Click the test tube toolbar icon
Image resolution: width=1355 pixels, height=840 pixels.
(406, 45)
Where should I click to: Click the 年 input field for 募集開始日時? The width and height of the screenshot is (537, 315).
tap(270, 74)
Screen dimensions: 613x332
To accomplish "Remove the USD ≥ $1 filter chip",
######
*EXERCISE PROMPT*: Copy the listing above again, swapping "filter chip" for "filter tag" and leaving everything else unchanged.

*TASK RESPONSE*:
Click the test tube toolbar icon
Image resolution: width=1355 pixels, height=840 pixels.
(406, 45)
Where should I click to: Click the 年 input field for 募集開始日時? The width and height of the screenshot is (537, 315).
tap(270, 74)
Screen dimensions: 613x332
To accomplish "Remove the USD ≥ $1 filter tag",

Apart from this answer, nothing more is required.